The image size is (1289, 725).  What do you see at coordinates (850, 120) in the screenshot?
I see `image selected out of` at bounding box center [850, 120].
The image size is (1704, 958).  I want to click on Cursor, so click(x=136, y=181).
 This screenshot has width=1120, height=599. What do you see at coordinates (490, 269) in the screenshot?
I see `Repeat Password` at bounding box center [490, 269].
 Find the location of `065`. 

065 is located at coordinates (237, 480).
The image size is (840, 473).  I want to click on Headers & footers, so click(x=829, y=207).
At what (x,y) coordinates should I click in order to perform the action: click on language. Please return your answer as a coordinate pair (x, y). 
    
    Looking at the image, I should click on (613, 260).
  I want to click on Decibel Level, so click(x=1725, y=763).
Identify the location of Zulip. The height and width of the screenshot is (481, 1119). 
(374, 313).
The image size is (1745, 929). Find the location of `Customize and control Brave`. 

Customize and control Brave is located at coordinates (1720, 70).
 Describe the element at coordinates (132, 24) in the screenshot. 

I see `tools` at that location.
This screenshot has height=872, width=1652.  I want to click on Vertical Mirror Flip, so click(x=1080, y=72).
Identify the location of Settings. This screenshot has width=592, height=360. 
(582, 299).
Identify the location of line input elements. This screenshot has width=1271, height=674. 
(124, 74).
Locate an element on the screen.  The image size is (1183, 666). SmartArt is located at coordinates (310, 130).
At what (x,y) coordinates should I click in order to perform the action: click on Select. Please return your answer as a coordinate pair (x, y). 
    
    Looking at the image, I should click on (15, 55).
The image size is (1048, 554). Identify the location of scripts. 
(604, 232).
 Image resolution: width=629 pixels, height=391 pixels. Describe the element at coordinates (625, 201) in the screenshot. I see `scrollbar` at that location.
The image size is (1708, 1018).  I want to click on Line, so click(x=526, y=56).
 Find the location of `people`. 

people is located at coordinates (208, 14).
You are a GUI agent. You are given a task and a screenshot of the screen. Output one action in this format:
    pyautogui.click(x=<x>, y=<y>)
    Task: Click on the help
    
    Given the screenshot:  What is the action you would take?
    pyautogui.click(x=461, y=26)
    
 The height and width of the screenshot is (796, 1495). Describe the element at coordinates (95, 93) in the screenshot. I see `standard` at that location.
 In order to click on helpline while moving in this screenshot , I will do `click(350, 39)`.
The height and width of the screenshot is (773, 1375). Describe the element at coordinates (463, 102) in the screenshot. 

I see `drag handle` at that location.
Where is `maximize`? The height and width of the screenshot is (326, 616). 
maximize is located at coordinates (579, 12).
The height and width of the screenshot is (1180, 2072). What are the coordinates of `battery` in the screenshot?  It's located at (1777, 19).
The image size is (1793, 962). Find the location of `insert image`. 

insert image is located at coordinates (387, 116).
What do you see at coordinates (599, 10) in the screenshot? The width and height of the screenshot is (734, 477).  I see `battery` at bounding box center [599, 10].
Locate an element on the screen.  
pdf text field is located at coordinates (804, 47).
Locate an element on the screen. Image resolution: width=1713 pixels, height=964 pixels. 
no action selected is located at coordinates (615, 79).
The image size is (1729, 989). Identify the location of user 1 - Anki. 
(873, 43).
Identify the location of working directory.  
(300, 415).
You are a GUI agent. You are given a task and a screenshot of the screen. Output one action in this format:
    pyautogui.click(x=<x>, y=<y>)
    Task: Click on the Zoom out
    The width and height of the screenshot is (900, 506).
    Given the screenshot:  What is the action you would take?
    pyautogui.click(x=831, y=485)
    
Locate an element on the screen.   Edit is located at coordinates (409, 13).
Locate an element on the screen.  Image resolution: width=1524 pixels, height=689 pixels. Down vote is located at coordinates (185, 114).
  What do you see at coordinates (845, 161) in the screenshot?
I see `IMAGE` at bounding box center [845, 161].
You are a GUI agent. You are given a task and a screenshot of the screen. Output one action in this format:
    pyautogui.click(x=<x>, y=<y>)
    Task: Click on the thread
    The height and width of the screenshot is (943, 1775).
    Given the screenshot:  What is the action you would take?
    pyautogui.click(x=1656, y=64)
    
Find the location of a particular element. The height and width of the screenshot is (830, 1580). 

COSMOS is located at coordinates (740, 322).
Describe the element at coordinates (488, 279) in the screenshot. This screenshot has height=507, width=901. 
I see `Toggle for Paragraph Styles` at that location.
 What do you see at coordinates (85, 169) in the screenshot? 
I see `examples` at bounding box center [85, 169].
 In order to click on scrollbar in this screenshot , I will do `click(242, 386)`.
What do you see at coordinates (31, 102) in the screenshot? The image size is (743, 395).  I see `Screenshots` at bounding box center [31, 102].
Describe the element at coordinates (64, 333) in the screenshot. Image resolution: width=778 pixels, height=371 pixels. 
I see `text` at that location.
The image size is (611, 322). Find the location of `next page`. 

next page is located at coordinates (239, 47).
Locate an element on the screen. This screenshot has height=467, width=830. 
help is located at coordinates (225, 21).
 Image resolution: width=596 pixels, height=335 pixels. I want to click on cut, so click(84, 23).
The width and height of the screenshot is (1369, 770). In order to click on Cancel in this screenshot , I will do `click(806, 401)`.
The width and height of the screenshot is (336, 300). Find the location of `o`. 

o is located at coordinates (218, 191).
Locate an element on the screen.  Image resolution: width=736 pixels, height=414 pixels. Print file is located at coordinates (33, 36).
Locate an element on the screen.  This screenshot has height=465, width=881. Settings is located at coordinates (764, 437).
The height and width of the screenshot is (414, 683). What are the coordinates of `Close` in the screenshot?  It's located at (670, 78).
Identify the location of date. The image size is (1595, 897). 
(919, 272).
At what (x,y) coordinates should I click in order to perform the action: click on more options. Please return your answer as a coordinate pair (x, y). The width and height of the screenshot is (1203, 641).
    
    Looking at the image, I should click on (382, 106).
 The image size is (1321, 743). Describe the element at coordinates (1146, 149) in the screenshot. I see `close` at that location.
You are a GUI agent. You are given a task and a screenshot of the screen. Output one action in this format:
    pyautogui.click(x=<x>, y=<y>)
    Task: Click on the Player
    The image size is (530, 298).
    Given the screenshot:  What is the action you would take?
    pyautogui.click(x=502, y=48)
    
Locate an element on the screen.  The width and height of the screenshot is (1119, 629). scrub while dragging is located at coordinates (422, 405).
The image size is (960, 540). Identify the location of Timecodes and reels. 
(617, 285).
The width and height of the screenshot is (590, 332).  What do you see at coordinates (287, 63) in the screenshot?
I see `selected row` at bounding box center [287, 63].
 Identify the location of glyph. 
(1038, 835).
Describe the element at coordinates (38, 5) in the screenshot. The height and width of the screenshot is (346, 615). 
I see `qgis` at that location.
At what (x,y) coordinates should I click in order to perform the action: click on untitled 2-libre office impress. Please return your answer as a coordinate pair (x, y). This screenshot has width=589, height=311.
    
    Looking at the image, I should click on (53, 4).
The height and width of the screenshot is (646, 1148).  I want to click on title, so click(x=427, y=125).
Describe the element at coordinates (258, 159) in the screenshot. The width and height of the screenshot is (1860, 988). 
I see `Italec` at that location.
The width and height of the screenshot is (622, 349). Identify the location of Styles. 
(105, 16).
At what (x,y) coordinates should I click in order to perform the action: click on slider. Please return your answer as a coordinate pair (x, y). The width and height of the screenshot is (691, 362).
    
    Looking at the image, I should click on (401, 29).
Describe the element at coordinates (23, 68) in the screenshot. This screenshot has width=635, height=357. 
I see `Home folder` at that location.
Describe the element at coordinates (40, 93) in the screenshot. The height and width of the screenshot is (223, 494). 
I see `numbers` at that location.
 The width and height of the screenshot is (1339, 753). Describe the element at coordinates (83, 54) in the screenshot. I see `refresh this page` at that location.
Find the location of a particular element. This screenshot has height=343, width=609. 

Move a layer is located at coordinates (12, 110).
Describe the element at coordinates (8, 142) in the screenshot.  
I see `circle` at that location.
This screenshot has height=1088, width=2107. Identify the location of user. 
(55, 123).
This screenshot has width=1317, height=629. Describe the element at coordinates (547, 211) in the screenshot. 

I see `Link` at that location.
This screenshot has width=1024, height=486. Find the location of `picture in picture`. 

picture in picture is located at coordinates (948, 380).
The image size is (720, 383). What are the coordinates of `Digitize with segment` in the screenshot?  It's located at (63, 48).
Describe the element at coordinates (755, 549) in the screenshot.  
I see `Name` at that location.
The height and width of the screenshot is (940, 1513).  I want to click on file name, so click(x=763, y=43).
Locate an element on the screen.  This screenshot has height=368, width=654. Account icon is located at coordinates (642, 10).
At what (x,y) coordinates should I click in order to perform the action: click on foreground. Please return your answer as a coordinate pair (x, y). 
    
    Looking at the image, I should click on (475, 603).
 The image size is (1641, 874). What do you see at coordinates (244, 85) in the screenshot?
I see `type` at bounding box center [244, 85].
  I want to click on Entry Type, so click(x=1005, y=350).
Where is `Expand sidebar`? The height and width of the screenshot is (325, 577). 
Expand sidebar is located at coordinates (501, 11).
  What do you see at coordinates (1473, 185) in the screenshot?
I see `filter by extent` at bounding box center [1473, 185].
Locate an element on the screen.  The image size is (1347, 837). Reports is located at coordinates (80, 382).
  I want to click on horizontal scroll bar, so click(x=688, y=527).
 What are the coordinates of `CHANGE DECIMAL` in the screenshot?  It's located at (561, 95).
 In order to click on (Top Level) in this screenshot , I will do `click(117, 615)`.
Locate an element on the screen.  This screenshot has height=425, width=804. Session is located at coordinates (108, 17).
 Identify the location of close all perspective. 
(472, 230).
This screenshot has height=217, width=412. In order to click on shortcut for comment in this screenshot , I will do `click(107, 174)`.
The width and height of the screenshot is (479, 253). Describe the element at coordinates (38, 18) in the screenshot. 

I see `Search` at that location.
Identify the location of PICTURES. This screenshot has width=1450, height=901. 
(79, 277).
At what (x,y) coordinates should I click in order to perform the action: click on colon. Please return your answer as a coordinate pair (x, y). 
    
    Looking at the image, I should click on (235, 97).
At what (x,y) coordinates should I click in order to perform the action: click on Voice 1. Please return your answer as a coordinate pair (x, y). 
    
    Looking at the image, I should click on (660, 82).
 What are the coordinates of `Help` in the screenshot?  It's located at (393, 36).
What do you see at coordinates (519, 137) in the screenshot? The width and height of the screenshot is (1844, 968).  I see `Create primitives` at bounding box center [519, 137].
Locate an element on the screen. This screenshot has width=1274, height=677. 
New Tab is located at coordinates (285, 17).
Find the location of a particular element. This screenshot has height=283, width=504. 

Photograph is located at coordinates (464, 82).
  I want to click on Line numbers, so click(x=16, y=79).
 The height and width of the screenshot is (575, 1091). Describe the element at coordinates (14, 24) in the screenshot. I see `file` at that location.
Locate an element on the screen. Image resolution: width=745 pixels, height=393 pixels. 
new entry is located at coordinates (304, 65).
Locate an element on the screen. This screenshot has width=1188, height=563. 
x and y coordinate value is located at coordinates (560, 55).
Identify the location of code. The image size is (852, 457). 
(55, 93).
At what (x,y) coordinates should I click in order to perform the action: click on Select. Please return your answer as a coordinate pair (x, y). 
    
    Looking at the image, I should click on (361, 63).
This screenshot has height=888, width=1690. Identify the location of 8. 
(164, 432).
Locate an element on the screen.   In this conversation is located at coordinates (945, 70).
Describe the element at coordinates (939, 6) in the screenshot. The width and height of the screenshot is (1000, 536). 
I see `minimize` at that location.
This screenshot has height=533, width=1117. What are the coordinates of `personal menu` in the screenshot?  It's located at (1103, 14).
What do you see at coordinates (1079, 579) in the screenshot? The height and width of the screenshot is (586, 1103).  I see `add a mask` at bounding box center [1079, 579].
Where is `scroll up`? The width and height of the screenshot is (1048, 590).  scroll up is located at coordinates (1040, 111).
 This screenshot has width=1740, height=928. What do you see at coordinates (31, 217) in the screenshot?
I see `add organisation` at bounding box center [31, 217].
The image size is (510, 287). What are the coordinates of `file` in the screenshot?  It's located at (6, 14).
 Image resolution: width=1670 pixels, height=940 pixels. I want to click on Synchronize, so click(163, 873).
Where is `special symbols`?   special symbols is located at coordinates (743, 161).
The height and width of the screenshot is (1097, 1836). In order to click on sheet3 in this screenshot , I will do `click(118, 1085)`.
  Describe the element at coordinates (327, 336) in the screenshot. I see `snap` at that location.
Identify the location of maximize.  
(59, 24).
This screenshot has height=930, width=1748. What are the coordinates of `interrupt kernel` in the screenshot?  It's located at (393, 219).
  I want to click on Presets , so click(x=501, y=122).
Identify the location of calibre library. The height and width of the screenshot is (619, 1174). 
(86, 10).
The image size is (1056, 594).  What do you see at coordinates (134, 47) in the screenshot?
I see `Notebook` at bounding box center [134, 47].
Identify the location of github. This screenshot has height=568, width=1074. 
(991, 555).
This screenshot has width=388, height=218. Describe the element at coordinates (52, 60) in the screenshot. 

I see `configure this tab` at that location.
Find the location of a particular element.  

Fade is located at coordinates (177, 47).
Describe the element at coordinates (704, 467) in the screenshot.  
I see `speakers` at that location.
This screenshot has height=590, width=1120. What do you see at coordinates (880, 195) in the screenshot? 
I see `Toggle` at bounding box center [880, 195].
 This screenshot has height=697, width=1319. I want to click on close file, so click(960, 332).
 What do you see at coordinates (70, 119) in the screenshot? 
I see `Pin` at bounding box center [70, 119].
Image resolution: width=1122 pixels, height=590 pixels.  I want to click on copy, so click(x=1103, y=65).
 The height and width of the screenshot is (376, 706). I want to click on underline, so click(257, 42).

=-=-=-=-=

(Written instruction) Arrange as a numbered list, omitting blank lines, the part of the listing that opens with the line containing "What do you see at coordinates (599, 10)" and closes with the line containing "pdf text field", both included.

(Exercise solution)
1. What do you see at coordinates (599, 10) in the screenshot? The width and height of the screenshot is (734, 477).  I see `battery` at bounding box center [599, 10].
2. Locate an element on the screen.  
3. pdf text field is located at coordinates (804, 47).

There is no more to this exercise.